(Data items)
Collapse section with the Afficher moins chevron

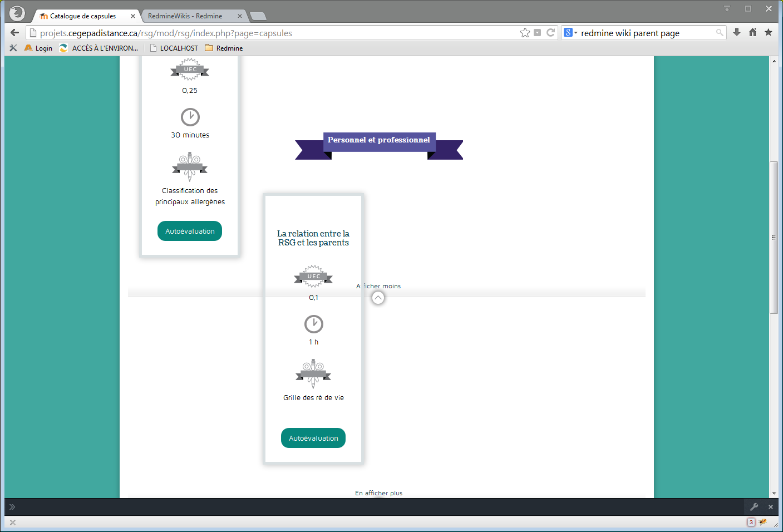click(x=378, y=298)
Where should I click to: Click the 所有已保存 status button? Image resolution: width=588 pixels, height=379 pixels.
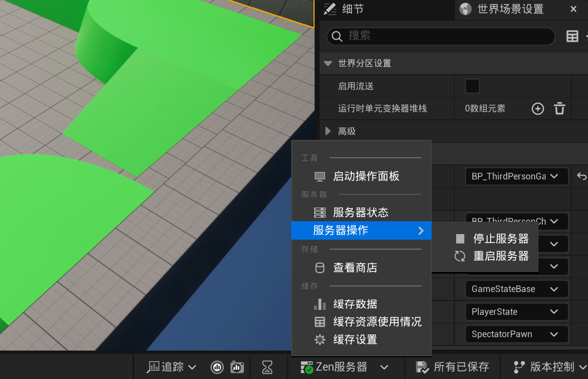click(453, 367)
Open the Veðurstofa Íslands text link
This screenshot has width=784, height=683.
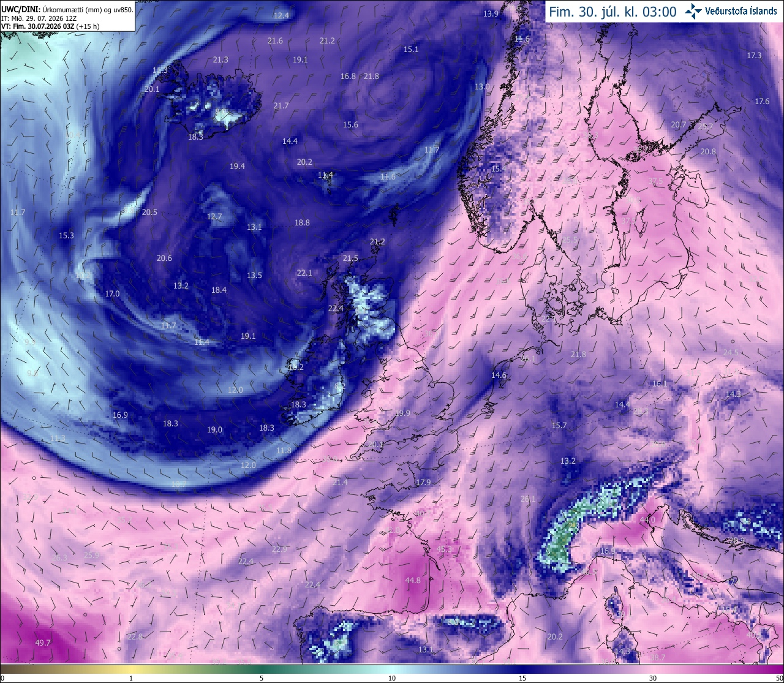point(741,12)
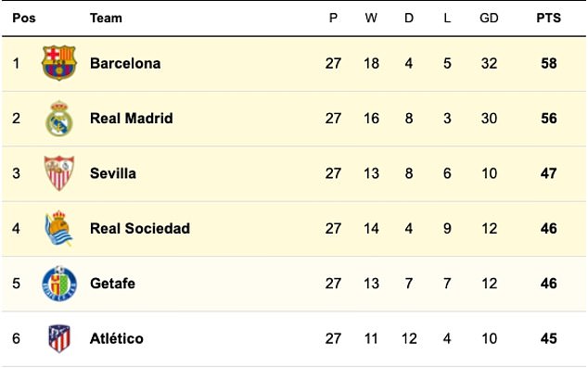Image resolution: width=588 pixels, height=368 pixels.
Task: Click the D draws column header
Action: [409, 18]
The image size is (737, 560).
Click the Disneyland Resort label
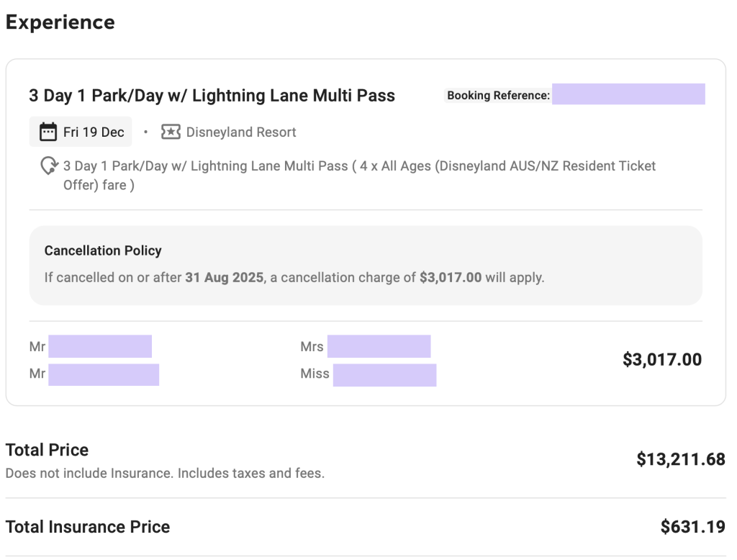pyautogui.click(x=240, y=132)
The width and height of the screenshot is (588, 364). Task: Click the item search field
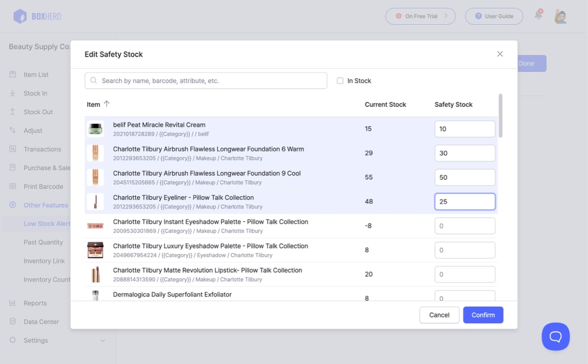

### WHAT YOU HAVE TO DO:
Please give back exactly the lines from the first line of the records above through the line containing "The image size is (737, 560).", only those and both included, with the pictures removed.

### RESPONSE FOR THIS EXERCISE:
Collapse section with the Afficher moins chevron

click(x=378, y=298)
Where should I click to: Click the 所有已保存 status button? Image resolution: width=588 pixels, height=379 pixels.
click(453, 367)
Open the Veðurstofa Íslands text link
This screenshot has width=784, height=683.
point(741,12)
Image resolution: width=588 pixels, height=368 pixels.
Task: Click the D draws column header
Action: [409, 18]
The image size is (737, 560).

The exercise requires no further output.